[Pixel coordinate grounding data]
+++
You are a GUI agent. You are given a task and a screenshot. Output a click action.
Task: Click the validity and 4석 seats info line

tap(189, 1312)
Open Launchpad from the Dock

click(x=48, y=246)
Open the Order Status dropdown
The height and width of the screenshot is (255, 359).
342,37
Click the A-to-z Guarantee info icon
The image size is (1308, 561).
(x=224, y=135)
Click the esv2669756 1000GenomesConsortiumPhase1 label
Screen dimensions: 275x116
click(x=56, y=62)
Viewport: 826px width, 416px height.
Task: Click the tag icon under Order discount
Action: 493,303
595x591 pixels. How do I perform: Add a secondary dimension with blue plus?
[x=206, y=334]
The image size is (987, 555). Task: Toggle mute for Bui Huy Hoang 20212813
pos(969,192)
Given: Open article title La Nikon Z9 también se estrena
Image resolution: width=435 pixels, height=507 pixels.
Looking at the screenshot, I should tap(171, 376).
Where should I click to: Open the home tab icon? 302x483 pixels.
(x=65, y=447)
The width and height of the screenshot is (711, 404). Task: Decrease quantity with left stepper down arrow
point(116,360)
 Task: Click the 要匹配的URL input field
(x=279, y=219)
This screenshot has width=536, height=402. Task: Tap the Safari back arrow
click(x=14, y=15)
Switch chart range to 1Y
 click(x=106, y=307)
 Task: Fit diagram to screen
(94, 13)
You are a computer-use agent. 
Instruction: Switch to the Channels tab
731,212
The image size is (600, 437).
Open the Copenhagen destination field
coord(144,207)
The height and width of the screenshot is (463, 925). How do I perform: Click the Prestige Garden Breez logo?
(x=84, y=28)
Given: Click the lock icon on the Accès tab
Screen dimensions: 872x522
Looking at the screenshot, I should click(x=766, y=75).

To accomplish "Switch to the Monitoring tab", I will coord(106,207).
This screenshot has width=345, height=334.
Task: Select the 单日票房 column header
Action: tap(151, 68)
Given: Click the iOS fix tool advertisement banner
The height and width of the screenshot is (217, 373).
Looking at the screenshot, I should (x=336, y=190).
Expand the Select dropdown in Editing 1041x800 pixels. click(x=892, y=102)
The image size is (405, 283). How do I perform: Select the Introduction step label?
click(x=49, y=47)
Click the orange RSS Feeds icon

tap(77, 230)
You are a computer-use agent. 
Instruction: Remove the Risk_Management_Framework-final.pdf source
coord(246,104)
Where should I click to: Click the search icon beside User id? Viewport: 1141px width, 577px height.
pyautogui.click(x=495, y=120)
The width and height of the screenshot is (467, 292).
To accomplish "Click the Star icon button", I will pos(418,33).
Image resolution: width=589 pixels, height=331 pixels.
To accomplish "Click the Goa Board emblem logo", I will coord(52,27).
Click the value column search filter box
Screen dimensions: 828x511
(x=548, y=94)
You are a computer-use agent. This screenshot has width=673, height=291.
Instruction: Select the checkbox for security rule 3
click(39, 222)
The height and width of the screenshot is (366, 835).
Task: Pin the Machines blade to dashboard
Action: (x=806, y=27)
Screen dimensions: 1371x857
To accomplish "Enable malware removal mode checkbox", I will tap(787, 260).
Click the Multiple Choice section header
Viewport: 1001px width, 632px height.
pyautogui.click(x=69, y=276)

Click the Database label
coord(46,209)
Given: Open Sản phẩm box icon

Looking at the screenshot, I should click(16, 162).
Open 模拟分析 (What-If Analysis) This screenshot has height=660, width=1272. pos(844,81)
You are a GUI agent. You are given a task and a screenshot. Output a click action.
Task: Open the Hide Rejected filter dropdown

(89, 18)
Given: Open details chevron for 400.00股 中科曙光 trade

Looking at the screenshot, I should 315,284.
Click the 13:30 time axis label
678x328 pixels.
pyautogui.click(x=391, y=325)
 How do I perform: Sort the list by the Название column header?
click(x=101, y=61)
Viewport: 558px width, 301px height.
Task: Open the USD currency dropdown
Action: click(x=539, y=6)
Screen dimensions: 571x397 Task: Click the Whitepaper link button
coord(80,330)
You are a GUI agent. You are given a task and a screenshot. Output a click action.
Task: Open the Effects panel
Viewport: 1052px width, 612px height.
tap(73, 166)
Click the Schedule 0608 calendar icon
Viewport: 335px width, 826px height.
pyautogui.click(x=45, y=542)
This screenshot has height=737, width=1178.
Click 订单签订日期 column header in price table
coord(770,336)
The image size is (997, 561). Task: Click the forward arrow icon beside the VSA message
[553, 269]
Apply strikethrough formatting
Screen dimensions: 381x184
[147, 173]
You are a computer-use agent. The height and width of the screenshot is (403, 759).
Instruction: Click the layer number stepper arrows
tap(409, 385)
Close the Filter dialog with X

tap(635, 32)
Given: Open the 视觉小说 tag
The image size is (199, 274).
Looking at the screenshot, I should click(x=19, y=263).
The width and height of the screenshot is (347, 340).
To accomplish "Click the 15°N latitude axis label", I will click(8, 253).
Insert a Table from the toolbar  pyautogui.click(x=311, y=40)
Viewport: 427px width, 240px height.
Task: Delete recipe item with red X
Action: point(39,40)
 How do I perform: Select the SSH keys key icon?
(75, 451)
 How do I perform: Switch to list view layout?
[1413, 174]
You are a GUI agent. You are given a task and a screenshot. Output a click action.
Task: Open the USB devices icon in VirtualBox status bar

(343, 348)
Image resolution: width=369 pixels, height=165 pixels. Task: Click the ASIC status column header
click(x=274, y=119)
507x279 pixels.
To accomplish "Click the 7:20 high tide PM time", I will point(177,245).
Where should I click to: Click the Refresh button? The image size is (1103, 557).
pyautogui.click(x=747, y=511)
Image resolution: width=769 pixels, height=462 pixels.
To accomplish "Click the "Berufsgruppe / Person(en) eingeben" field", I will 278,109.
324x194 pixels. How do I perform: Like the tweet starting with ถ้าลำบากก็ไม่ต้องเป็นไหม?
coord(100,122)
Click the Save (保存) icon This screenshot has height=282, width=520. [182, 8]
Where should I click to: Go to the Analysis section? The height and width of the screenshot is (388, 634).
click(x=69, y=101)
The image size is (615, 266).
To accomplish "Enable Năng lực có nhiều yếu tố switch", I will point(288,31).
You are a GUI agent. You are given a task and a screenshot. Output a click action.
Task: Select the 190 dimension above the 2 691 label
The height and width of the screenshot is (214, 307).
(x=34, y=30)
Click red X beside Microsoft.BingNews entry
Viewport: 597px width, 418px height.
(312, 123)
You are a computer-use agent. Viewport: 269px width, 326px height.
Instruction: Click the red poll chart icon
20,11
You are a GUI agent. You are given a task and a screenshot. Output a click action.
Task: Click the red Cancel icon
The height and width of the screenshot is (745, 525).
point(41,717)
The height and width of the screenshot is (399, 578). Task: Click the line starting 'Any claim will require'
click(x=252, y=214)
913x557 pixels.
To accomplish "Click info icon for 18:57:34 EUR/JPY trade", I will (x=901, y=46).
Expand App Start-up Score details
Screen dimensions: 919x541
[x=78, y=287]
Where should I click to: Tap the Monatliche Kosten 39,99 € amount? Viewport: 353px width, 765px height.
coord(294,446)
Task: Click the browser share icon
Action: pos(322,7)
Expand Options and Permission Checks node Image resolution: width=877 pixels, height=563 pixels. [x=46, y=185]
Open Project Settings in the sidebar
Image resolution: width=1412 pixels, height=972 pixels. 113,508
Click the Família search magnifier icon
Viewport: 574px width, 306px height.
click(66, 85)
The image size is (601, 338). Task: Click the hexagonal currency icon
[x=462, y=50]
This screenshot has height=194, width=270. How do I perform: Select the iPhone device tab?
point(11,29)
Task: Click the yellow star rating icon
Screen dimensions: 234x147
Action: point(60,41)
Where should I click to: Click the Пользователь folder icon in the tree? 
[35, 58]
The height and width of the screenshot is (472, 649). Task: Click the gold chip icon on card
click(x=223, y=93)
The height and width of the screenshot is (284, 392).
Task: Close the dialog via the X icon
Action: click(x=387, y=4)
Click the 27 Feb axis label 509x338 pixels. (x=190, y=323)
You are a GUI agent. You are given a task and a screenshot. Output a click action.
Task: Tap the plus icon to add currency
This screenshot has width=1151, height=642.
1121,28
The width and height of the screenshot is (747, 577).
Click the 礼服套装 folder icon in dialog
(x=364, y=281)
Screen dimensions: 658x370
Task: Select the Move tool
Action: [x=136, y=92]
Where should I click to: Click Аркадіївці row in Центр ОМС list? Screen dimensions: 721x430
+++
§ WHAT THIS TASK INVOLVES: Copy the entries above exactly, but only from the line holding "Click 订单签订日期 column header in price table" through the line holding "The image size is (615, 266).", both included.

§ EXERCISE RESULT:
Click 订单签订日期 column header in price table
coord(770,336)
The image size is (997, 561). Task: Click the forward arrow icon beside the VSA message
[553, 269]
Apply strikethrough formatting
Screen dimensions: 381x184
[147, 173]
You are a computer-use agent. The height and width of the screenshot is (403, 759).
Instruction: Click the layer number stepper arrows
tap(409, 385)
Close the Filter dialog with X

tap(635, 32)
Given: Open the 视觉小说 tag
The image size is (199, 274).
Looking at the screenshot, I should click(x=19, y=263).
The width and height of the screenshot is (347, 340).
To accomplish "Click the 15°N latitude axis label", I will click(8, 253).
Insert a Table from the toolbar  pyautogui.click(x=311, y=40)
Viewport: 427px width, 240px height.
Task: Delete recipe item with red X
Action: point(39,40)
 How do I perform: Select the SSH keys key icon?
(75, 451)
 How do I perform: Switch to list view layout?
[1413, 174]
You are a GUI agent. You are given a task and a screenshot. Output a click action.
Task: Open the USB devices icon in VirtualBox status bar

(343, 348)
Image resolution: width=369 pixels, height=165 pixels. Task: Click the ASIC status column header
click(x=274, y=119)
507x279 pixels.
To accomplish "Click the 7:20 high tide PM time", I will point(177,245).
Where should I click to: Click the Refresh button? The image size is (1103, 557).
pyautogui.click(x=747, y=511)
Image resolution: width=769 pixels, height=462 pixels.
To accomplish "Click the "Berufsgruppe / Person(en) eingeben" field", I will 278,109.
324x194 pixels. How do I perform: Like the tweet starting with ถ้าลำบากก็ไม่ต้องเป็นไหม?
coord(100,122)
Click the Save (保存) icon This screenshot has height=282, width=520. [182, 8]
Where should I click to: Go to the Analysis section? The height and width of the screenshot is (388, 634).
click(x=69, y=101)
The image size is (615, 266).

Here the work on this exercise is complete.